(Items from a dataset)
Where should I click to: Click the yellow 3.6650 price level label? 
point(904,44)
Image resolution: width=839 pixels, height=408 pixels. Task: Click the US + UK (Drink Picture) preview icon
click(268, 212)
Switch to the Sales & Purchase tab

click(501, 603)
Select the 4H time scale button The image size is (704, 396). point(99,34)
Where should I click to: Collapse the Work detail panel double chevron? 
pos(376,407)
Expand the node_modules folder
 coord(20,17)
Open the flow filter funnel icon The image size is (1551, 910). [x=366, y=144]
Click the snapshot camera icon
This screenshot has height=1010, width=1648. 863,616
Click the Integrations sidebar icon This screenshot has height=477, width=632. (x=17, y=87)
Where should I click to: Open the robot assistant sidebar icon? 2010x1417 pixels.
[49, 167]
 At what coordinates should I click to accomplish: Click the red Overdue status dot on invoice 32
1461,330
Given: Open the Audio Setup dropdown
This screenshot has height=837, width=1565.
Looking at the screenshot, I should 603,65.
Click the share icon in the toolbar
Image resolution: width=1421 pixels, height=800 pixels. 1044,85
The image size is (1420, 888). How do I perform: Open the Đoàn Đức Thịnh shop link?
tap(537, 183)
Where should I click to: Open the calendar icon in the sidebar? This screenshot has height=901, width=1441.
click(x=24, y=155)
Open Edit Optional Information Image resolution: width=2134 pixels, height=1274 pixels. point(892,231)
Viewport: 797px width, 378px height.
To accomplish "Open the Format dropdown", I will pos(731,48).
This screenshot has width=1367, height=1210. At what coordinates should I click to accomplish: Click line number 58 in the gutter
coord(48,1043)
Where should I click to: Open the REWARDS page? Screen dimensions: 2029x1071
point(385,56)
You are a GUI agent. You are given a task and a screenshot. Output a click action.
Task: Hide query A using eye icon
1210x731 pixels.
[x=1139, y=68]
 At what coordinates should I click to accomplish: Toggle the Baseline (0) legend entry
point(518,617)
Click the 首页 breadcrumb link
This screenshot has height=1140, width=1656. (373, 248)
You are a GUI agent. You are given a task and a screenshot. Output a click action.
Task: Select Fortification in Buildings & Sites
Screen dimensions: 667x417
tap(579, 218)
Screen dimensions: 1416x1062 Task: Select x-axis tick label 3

How to complete this task
Would you repeat the records above without any changes?

Task result
Where should I click to: Click the yellow 3.6650 price level label? 
point(904,44)
Image resolution: width=839 pixels, height=408 pixels. Task: Click the US + UK (Drink Picture) preview icon
click(268, 212)
Switch to the Sales & Purchase tab

click(501, 603)
Select the 4H time scale button The image size is (704, 396). point(99,34)
Where should I click to: Collapse the Work detail panel double chevron? 
pos(376,407)
Expand the node_modules folder
 coord(20,17)
Open the flow filter funnel icon The image size is (1551, 910). [x=366, y=144]
Click the snapshot camera icon
This screenshot has height=1010, width=1648. 863,616
Click the Integrations sidebar icon This screenshot has height=477, width=632. (x=17, y=87)
Where should I click to: Open the robot assistant sidebar icon? 2010x1417 pixels.
[49, 167]
 At what coordinates should I click to accomplish: Click the red Overdue status dot on invoice 32
1461,330
Given: Open the Audio Setup dropdown
This screenshot has height=837, width=1565.
Looking at the screenshot, I should 603,65.
Click the share icon in the toolbar
Image resolution: width=1421 pixels, height=800 pixels. 1044,85
The image size is (1420, 888). How do I perform: Open the Đoàn Đức Thịnh shop link?
tap(537, 183)
Where should I click to: Open the calendar icon in the sidebar? This screenshot has height=901, width=1441.
click(x=24, y=155)
Open Edit Optional Information Image resolution: width=2134 pixels, height=1274 pixels. point(892,231)
Viewport: 797px width, 378px height.
To accomplish "Open the Format dropdown", I will pos(731,48).
This screenshot has width=1367, height=1210. At what coordinates should I click to accomplish: Click line number 58 in the gutter
coord(48,1043)
Where should I click to: Open the REWARDS page? Screen dimensions: 2029x1071
point(385,56)
You are a GUI agent. You are given a task and a screenshot. Output a click action.
Task: Hide query A using eye icon
1210x731 pixels.
[x=1139, y=68]
 At what coordinates should I click to accomplish: Toggle the Baseline (0) legend entry
point(518,617)
Click the 首页 breadcrumb link
This screenshot has height=1140, width=1656. (373, 248)
You are a GUI agent. You are given a task and a screenshot. Output a click action.
Task: Select Fortification in Buildings & Sites
Screen dimensions: 667x417
tap(579, 218)
Screen dimensions: 1416x1062 Task: Select x-axis tick label 3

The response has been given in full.